## ENTRIES

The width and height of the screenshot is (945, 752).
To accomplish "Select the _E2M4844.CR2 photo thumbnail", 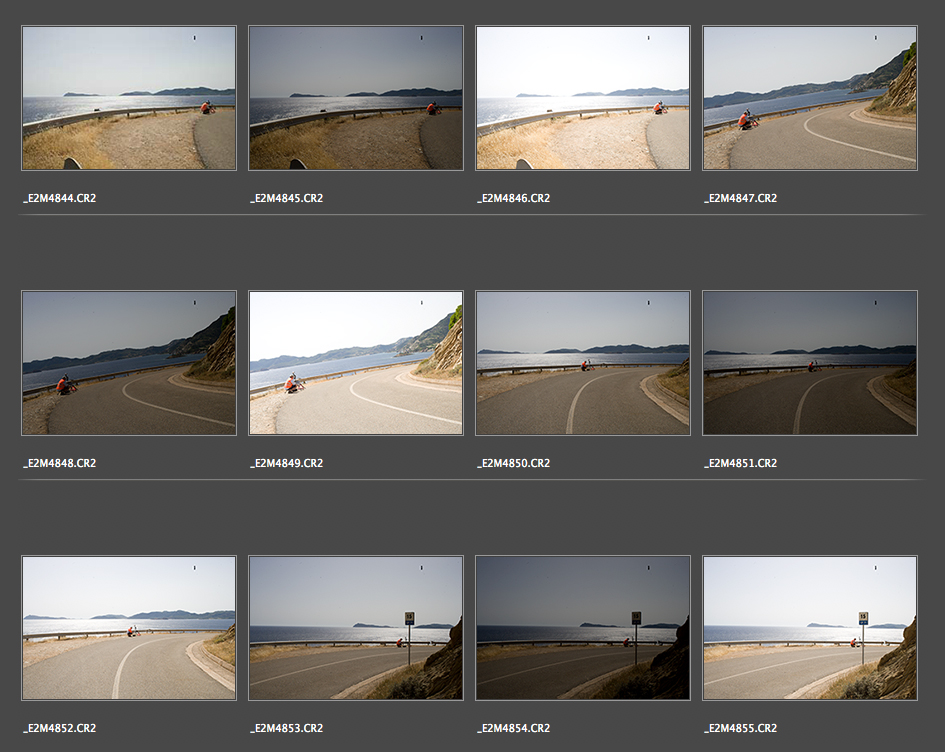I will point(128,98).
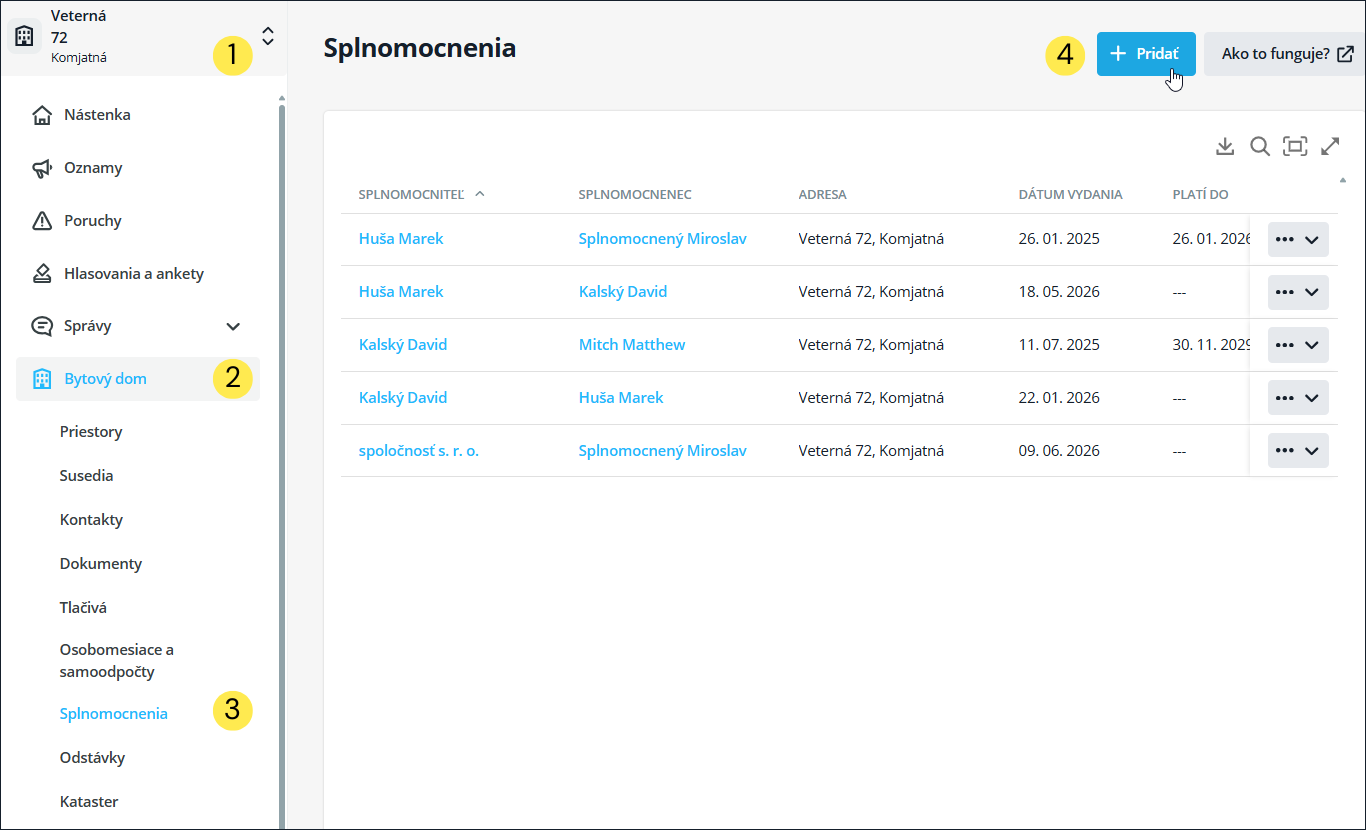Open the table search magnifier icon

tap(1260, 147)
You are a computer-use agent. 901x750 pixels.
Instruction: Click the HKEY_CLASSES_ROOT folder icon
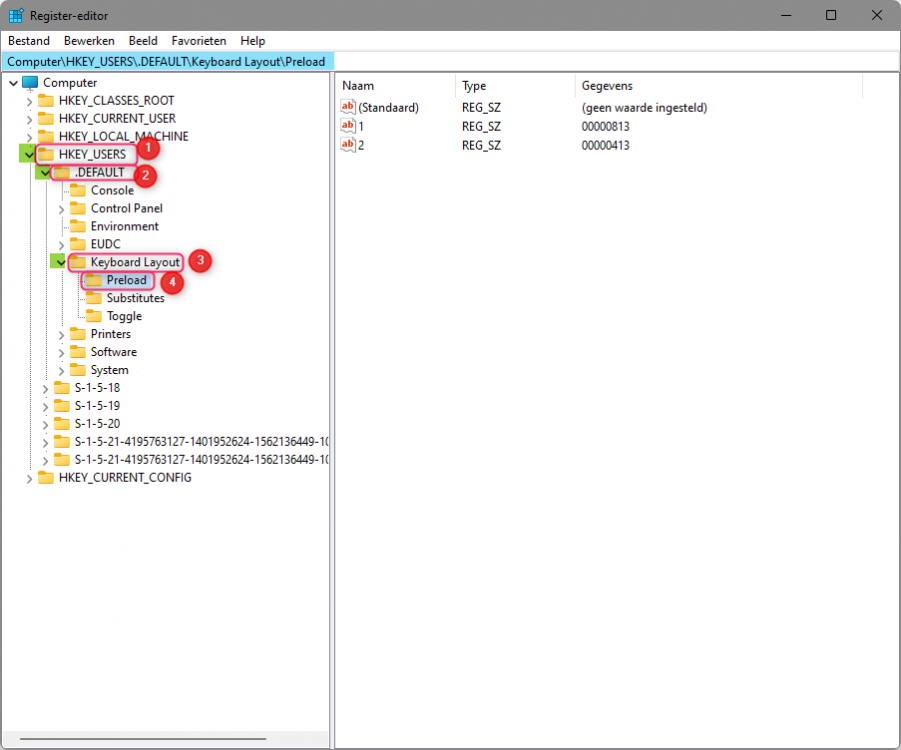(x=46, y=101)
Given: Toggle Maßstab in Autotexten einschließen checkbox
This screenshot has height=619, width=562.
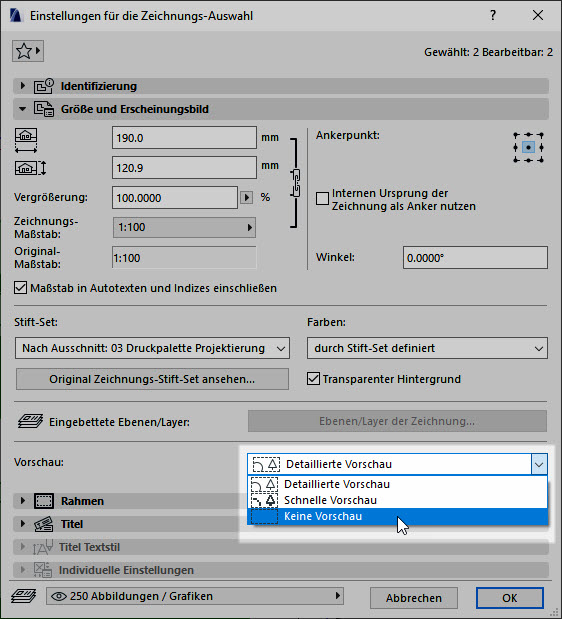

## PROBLEM STATEMENT
Turn everything in the material from the line containing "You are a computer-use agent. 901x750 pixels." down to the end into a numbered list, both ends included and blank lines skipped. Leave the pictures out.

## OUTPUT FOR THIS TASK
1. You are a computer-use agent. 901x750 pixels.
2. Instruction: Click the HKEY_CLASSES_ROOT folder icon
3. (x=46, y=101)
4. Given: Toggle Maßstab in Autotexten einschließen checkbox
5. This screenshot has height=619, width=562.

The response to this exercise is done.